[The input]
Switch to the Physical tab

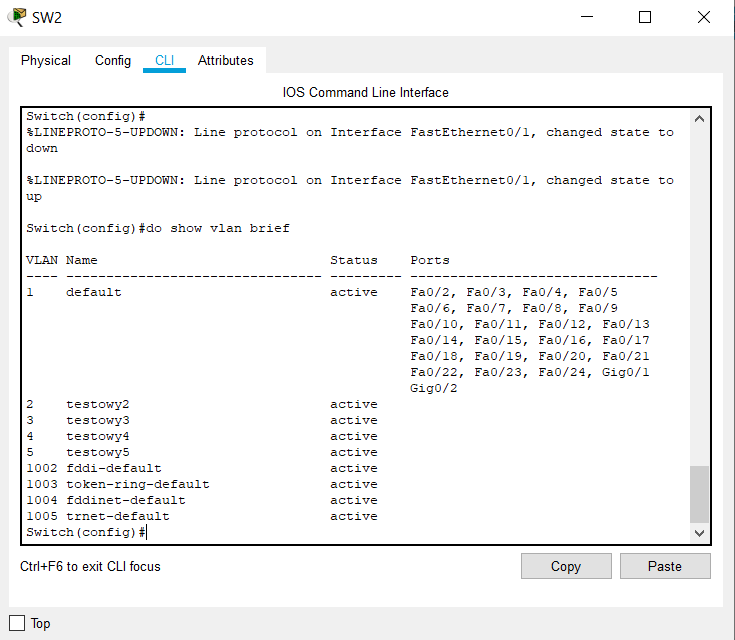(x=46, y=60)
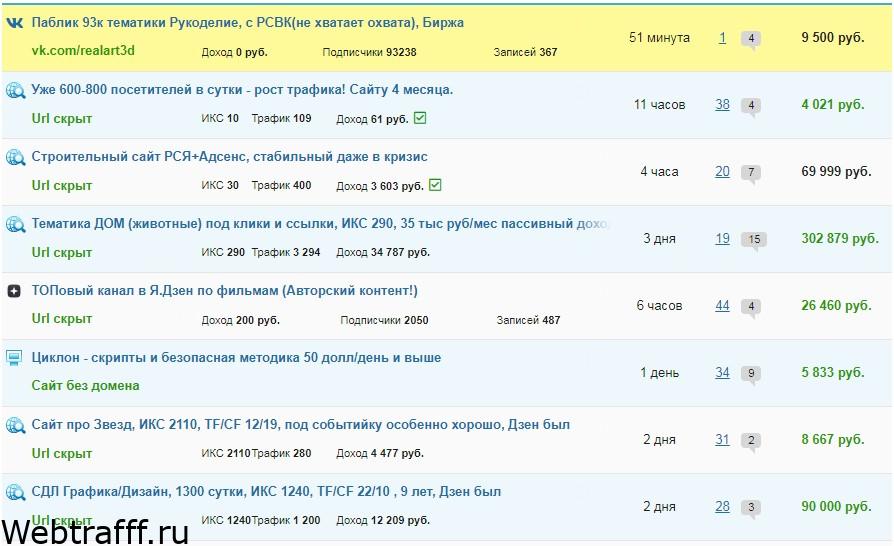894x546 pixels.
Task: Open comment bubble showing 9 on Циклон row
Action: coord(751,374)
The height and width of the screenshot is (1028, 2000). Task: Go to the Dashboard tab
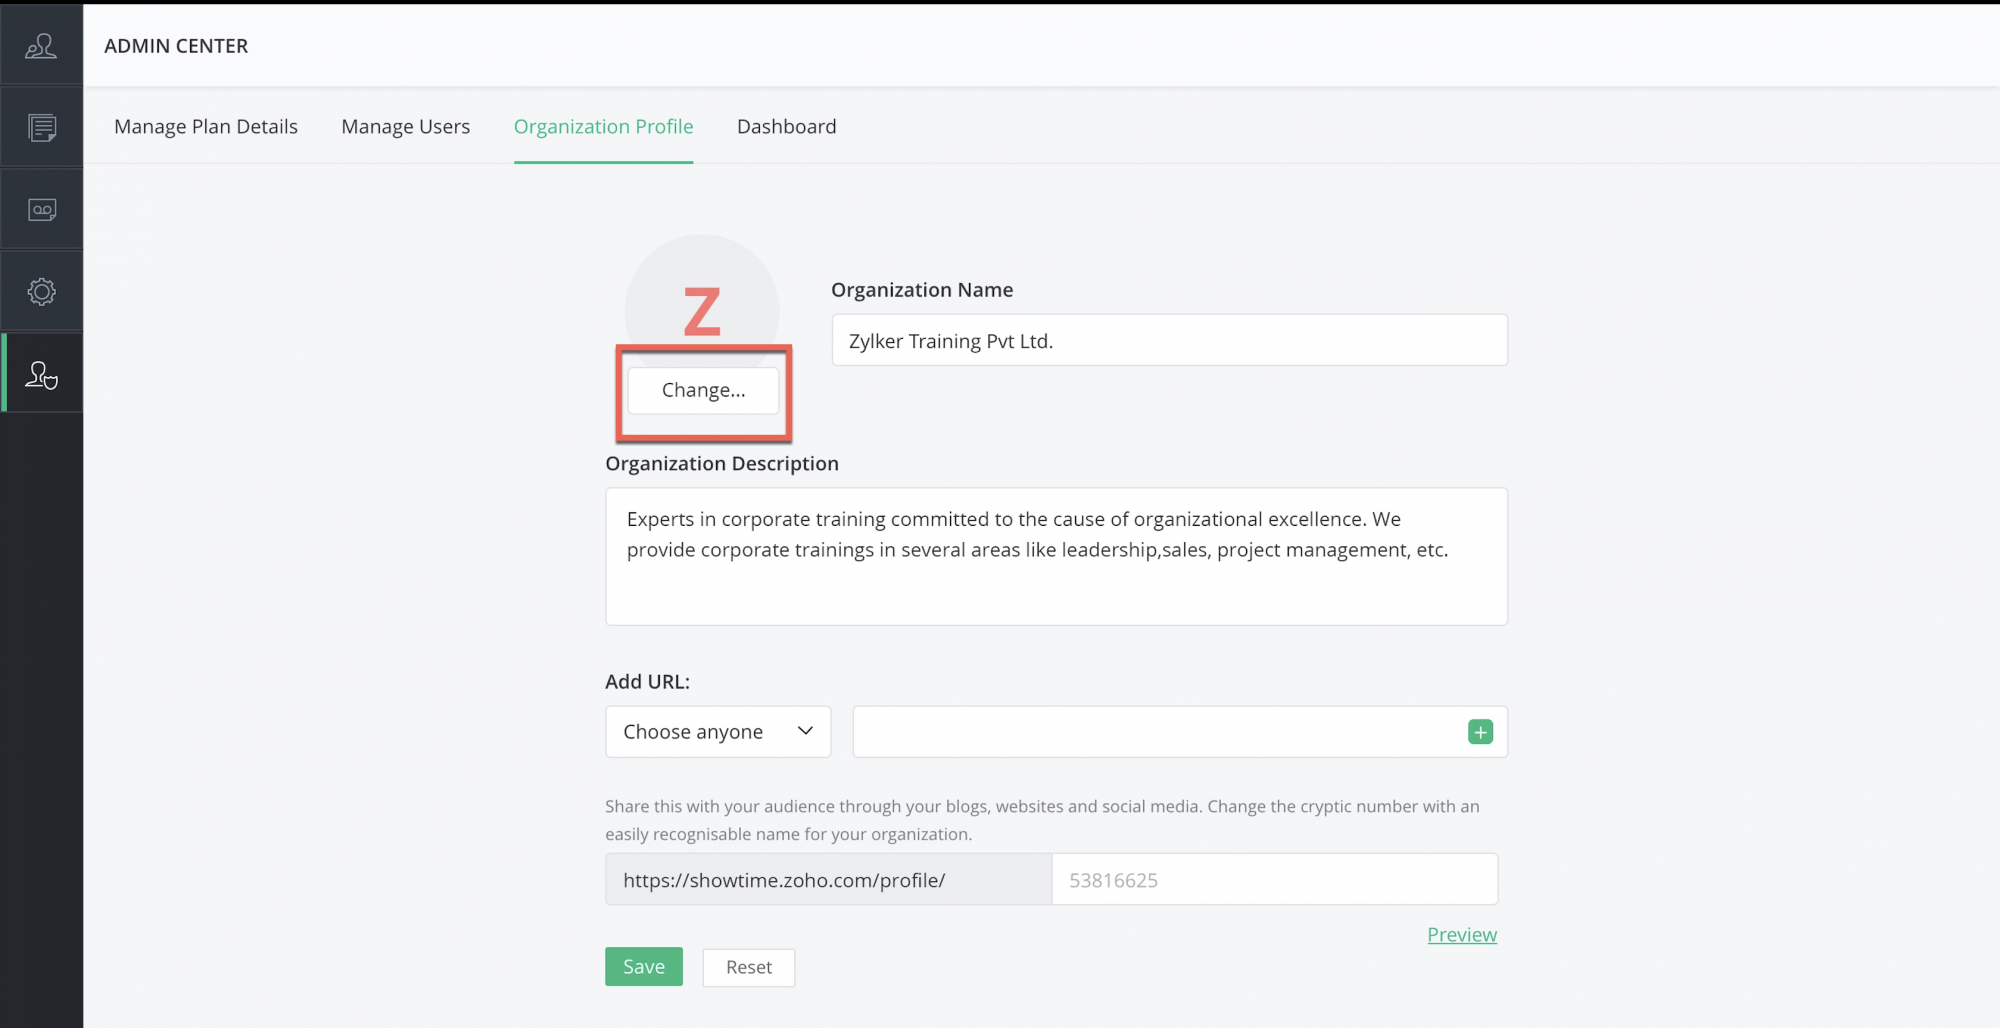pyautogui.click(x=786, y=127)
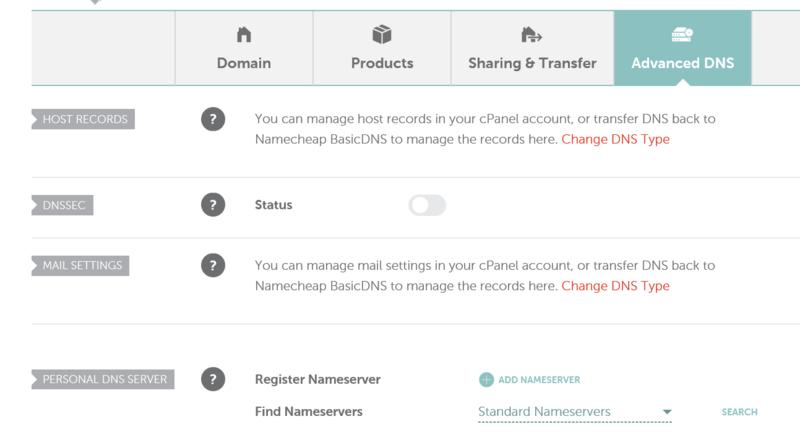Click the SEARCH nameservers button

pos(739,412)
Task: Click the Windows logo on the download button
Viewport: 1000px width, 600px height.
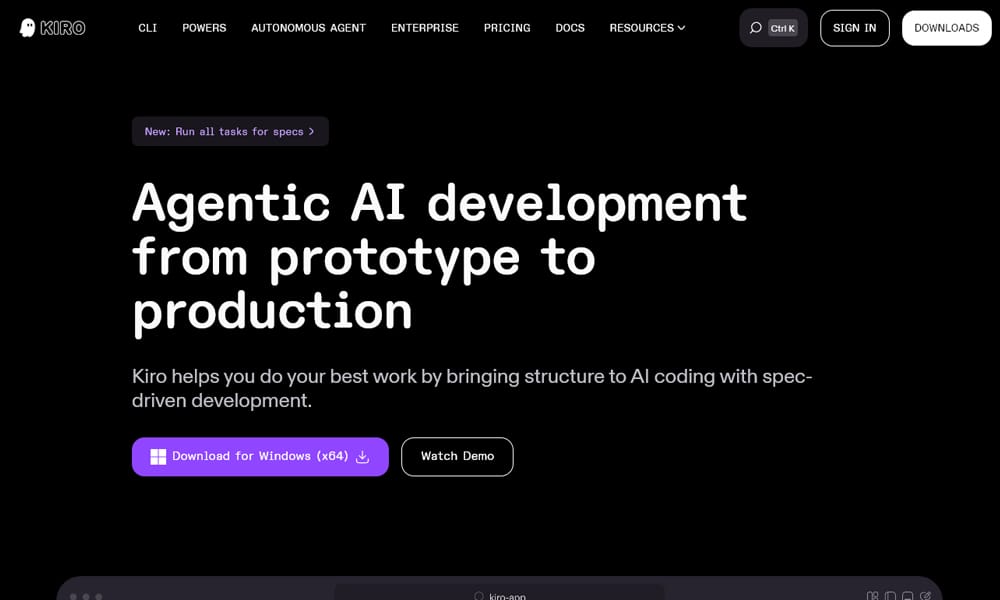Action: [x=158, y=457]
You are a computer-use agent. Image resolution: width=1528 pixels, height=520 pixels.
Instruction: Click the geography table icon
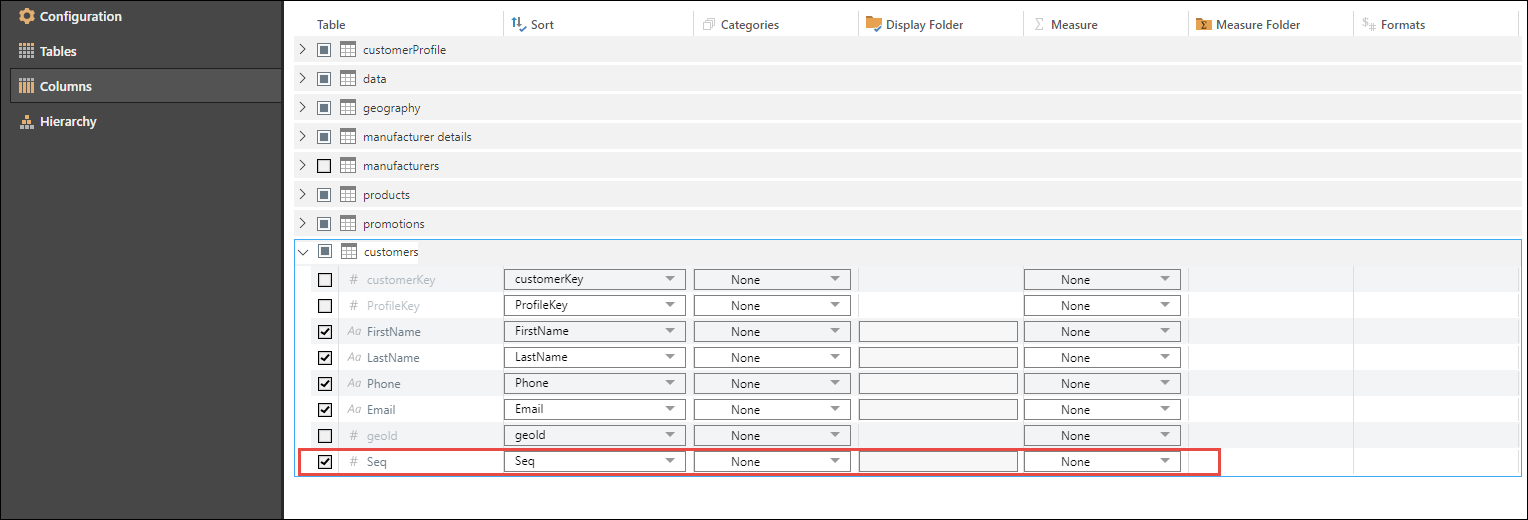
[/The input]
_Exercise details:_ Every line above gets copied exactly; none of the pictures do.

_Answer to the problem:_
Switch to the Physical tab

(x=46, y=60)
894x546 pixels.
Task: Open comment bubble showing 9 on Циклон row
Action: coord(751,374)
The height and width of the screenshot is (1028, 2000). Task: Go to the Dashboard tab
pyautogui.click(x=786, y=127)
Click the SEARCH nameservers button

pos(739,412)
Task: Click the Windows logo on the download button
Viewport: 1000px width, 600px height.
Action: [x=158, y=457]
You are a computer-use agent. Image resolution: width=1528 pixels, height=520 pixels.
Instruction: Click the geography table icon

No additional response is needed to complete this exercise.